▶ **Извлечённый текст**:
○ ○ ○ ○ ○ ○ ○

Но вот как-то в начале 1968 года, после сытного, с обильной выпивкой обеда в ресторане, офицер ГРУ смущенно сказал ему, что отныне он переходит в ведение Второго главного управления КГБ. Левченко оскорбленно запротестовал, но его собеседник ответил: «Мы тоже возражали. Но нам приходится слушаться КГБ. Так что и тебе придется подчиниться».

Левченко должен был явиться в один из номеров гостиницы «Берлин», рядом с площадью Дзержинского. Эта гостиница давно была облюбована Вторым главным управлением, которое установило подслушивающую аппаратуру в каждом номере и оборудовало ею каждый стол в гостиничном ресторане и баре. С помощью волоконно-оптических световодов, вмонтированных в потолки, оперативные работники могли подглядывать за всеми действиями иностранцев, которых поселял в эту гостиницу «Интурист», и фотографировать их. Наиболее пикантные фотографии, полученные таким путем, часто ходили по рукам во Втором главном управлении, забавляя его офицеров.

В гостинице Станислава ждал полковник Азизов – смуглый с сардонической усмешкой татарин, посасывающий трубку. Левченко счел нужным сразу же заявить ему, что не станет работать осведомителем. Азизов усмехнулся: «Конечно же нет, дорогой товарищ! У нас для этого дела хватает жополизов. Их на любой улице больше, чем мусора. А вас мы считаем интеллигентным человеком и приготовили для вас настоящее дело. Вы нам поможете в борьбе с серьезным противником. С японцами!»

Техники из КГБ так нашпиговали подслушивающей аппаратурой японское посольство и квартиры японских дипломатов, а установленные там микрофоны обладали такой чувствительностью, что фиксировался любой звук, даже шепот или падение капель из крана. Это позволило КГБ следить за каждым шагом дипломатов и постепенно нащупывать их человеческие слабости. Заметив, что один молодой дипломат никогда не встречается с женщинами, КГБ пришло к выводу, что имеет дело с гомосексуалистом.

– Теперь нам придется отловить парочку гомиков, – сказал Азизов.

– То есть, как? – переспросил Левченко.

– А очень просто. Мы их всех знаем наперечет, и, когда требуется, мы нескольких арестовываем и ставим перед выбором: тюрьма, где они скоро загнутся, или возможность наслаждаться своим вывихом, служа при этом отечеству. Они, конечно, всегда выбирают последнее.

Полковнику казалось, что он рассказывает нечто забавное.

Это, однако, было далеко не все, с чем Левченко столкнулся на новой работе и что называл про себя «безграничным цинизмом». Офицеры Второго главного управления подтвердили слухи, которые он считал невероятными. Да, диссиденты, недовольные и прочие идеологические саботажники проходят обработку в психушках. По определению, всякий, кто не в состоянии приспособиться к советской действительности, психически нездоров. Заточение смутьянов в психушки позволяет обойтись без «вещественных доказательств», «улик», «свидетельских показаний», очных ставок, которые были бы необходимы, чтобы отправить эту публику в лагерь. К тому же в психушках пытка проводилась с помощью лекарств и оказалась намного более действенной. Кроме того, она не расстраивала нервную систему палачей, как прежние зубодробительные методы. Это было именно то, что предсказывал дед Елены: террор продолжается, только в ином обличье.

○ ○ ○ ○ ○ ○ ○

▶ **Исходные данные**:
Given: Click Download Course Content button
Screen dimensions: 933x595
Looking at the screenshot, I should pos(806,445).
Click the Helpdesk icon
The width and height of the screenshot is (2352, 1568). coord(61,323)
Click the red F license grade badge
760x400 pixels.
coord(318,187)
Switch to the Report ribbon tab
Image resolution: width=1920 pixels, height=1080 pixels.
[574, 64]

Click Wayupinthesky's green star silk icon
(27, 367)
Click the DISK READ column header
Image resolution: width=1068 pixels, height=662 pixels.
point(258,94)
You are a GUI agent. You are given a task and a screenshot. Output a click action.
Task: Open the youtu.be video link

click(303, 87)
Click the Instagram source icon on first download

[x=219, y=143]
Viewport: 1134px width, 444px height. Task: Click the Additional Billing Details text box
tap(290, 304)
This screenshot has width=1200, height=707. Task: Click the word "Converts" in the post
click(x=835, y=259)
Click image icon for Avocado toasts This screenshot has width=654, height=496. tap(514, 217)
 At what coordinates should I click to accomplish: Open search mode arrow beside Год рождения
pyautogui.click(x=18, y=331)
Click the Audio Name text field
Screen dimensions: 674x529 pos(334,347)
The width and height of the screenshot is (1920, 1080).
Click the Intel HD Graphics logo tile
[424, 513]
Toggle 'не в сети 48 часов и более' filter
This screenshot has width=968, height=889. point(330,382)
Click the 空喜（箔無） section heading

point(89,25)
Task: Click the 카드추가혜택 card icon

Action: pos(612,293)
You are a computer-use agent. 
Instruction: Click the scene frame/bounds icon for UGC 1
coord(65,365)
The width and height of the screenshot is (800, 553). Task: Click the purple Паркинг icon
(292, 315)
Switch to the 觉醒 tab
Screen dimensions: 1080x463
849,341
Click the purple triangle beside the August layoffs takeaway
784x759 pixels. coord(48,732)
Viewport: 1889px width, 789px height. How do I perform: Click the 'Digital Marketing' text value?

○ ○ ○ ○ ○ ○ ○

▶ **Выполните задания**:
**a)** В какую гостиницу должен был явиться Левченко согласно извлечённому тексту?
**b)** Перепечатайте без изменений фрагмент извлечённого текста между словами «Техники из КГБ» и «всегда выбирают последнее.» включительно.

▶ **Выполненные задания**:
**a)** В гостиницу «Берлин» рядом с площадью Дзержинского.

**b)**
Техники из КГБ так нашпиговали подслушивающей аппаратурой японское посольство и квартиры японских дипломатов, а установленные там микрофоны обладали такой чувствительностью, что фиксировался любой звук, даже шепот или падение капель из крана. Это позволило КГБ следить за каждым шагом дипломатов и постепенно нащупывать их человеческие слабости. Заметив, что один молодой дипломат никогда не встречается с женщинами, КГБ пришло к выводу, что имеет дело с гомосексуалистом.

– Теперь нам придется отловить парочку гомиков, – сказал Азизов.

– То есть, как? – переспросил Левченко.

– А очень просто. Мы их всех знаем наперечет, и, когда требуется, мы нескольких арестовываем и ставим перед выбором: тюрьма, где они скоро загнутся, или возможность наслаждаться своим вывихом, служа при этом отечеству. Они, конечно, всегда выбирают последнее.